In Toronto, protestors against the G20 have been rounded up and arrested by the hundreds, beaten and the women threatened with sexual assault. The police violence begins long before a single window is broken—but many windows do get broken and six cop cars are burned. Of course, the hundreds of people arrested are not the ones who broke the windows. I have a lot more to say about this topic—but that will have to wait for a later time—at the very least, until the arrestees are out of jail. Then, maybe, we can discuss whether or not window breaking is strategic. Now, I’m home and the day has begun and I have work to do. So this will be my last post about the Forum.
As joyful as the Forum has been, it takes place in the midst of a world daily growing more grim, more controlled and vicious. Uniting across our differences, building this movement is no longer optional—it’s necessary if we are to survive. And as we do, the great powers of creativity and resilience become our allies.
[…] forum and what truly makes it both possible and successful, is the diversity of the participants. Starhawk made this eloquently observation about this crucial […]
As a MI native currently living in a rural area of the Sonoran Desert I am pleased and amazed to hear these stories about Detroit. When I was living in SE MI as a child and young adult Detroit was the place NOT to be. I am happy to hear all that is beginning to change.
Thank you for these reports,
Lindy
Hey Star, Give us an update on the process for getting The Fifth Sacred Thing from book to movie screen. As you are well aware … the time is now. Sara
I hope to have some news about that this Fall. But if you’ve become a personal friend of James Cameron or someone like him, let me know!

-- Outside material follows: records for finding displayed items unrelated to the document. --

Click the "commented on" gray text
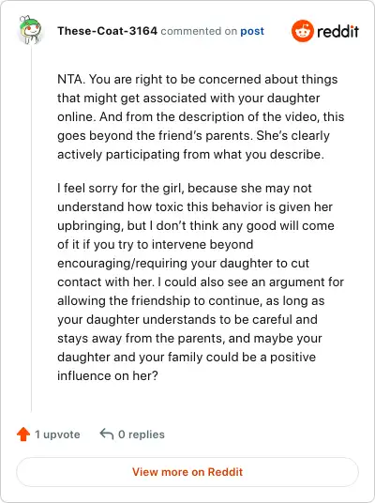The width and height of the screenshot is (375, 503). click(199, 31)
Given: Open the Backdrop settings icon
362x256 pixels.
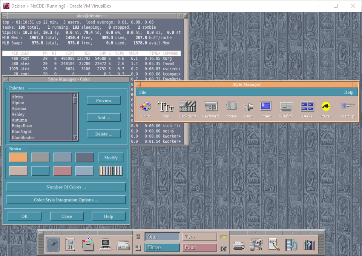Looking at the screenshot, I should (187, 107).
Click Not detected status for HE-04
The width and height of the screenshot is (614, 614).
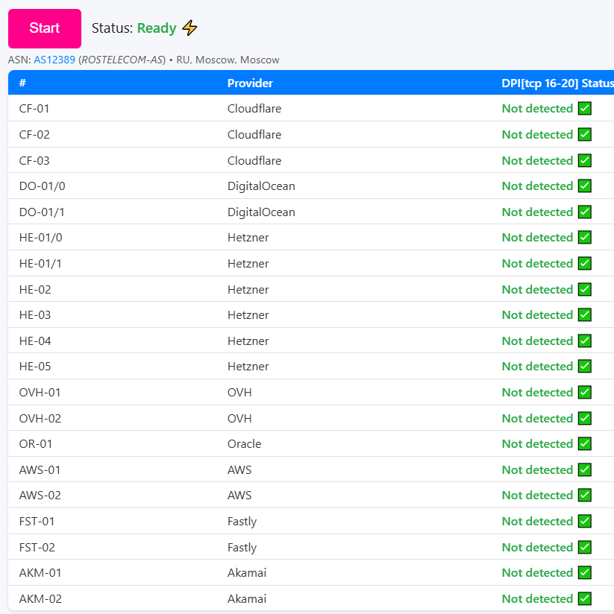pyautogui.click(x=537, y=341)
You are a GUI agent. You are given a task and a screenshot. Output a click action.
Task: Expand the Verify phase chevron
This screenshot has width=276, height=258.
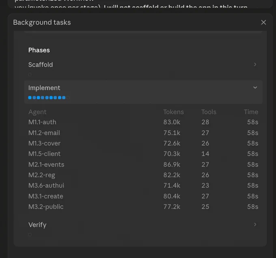click(x=255, y=224)
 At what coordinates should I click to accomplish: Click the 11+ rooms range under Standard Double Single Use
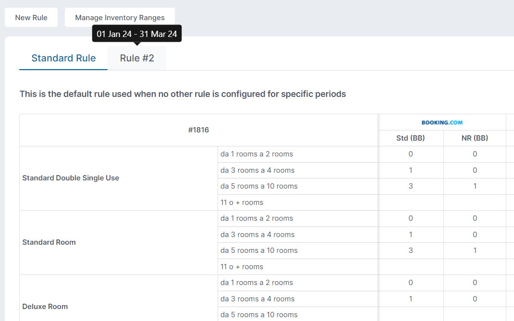click(242, 202)
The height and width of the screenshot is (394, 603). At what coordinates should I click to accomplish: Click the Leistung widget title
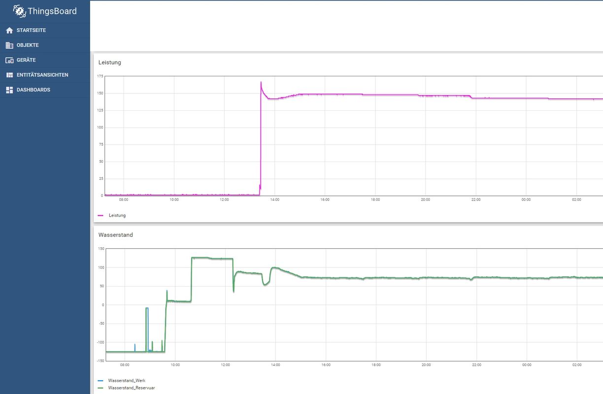110,63
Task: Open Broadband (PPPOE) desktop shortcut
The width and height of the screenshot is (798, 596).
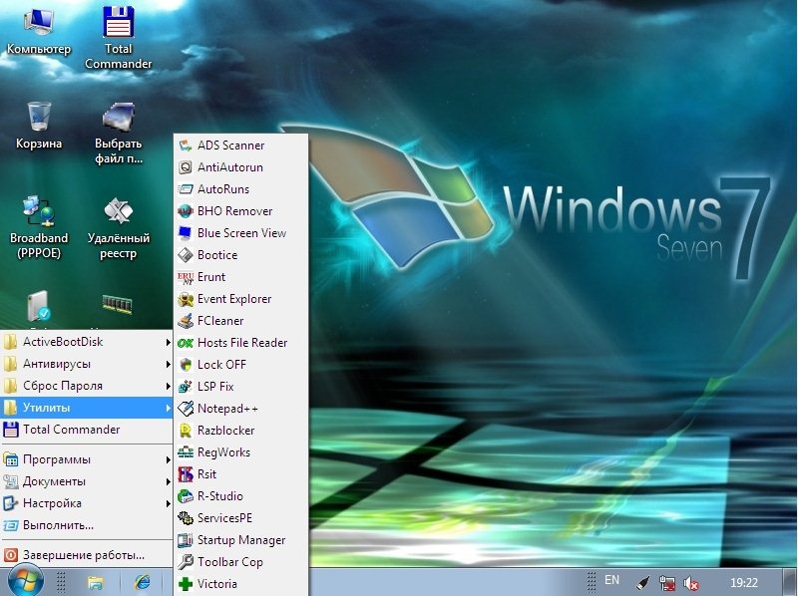Action: [x=39, y=224]
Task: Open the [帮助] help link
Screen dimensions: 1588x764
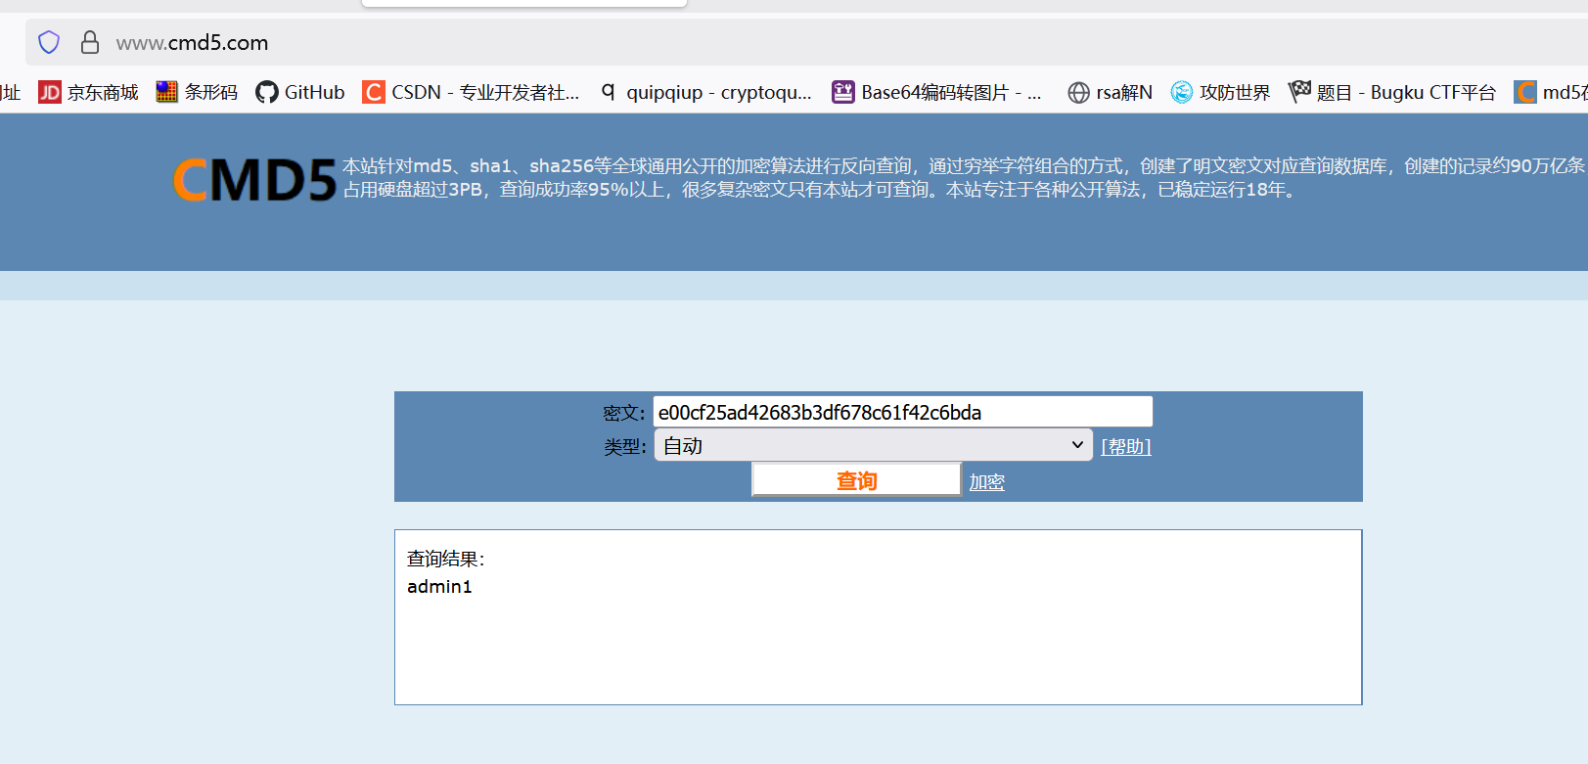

this is from wikkipedia. you sure you want him?
Perceptions by colleagues
Cameron has been labeled by one collaborator, author Orson Scott Card, as selfish and cruel. When asked about working with Cameron on the novelization of The Abyss, Card said the experience was
hell on wheels. He was very nice to me, because I could afford to walk away. But he made everyone around him miserable, and his unkindness did nothing to improve the film in any way. Nor did it motivate people to work faster or better. And unless he changes his way of working with people, I hope he never directs anything of mine.[67]
After working with Cameron on the set of Titanic, Kate Winslet decided she would not work with Cameron again unless she earned “a lot of money.” She admitted Cameron was a nice man, but felt he had too much of a temper.[68] In an editorial, the British newspaper The Independent said that Cameron “is a nightmare to work with. Studios have come to fear his habit of straying way over schedule and over budget. He is notorious on set for his uncompromising and dictatorial manner, as well as his flaming temper.”[68]
Sam Worthington, the latest lead actor to work with Cameron, stated on the Jay Leno Show that Cameron had very high expectations from everyone, and would often use a nail gun to nail the film crew’s cell phones to a wall above an exit door in retaliation to unwanted ringing during production.[69] During the promotion for Avatar, Cameron stated on Jimmy Kimmel Live! that although he doubts anyone would describe him as a mellow person, he is at least mellower than he was before.[70]
Other actors, such as Bill Paxton and Sigourney Weaver, have praised Cameron’s perfectionist work ethic. Weaver said of Cameron: “He really does want us to risk our lives and limbs for the shot, but he doesn’t mind risking his own.”[71]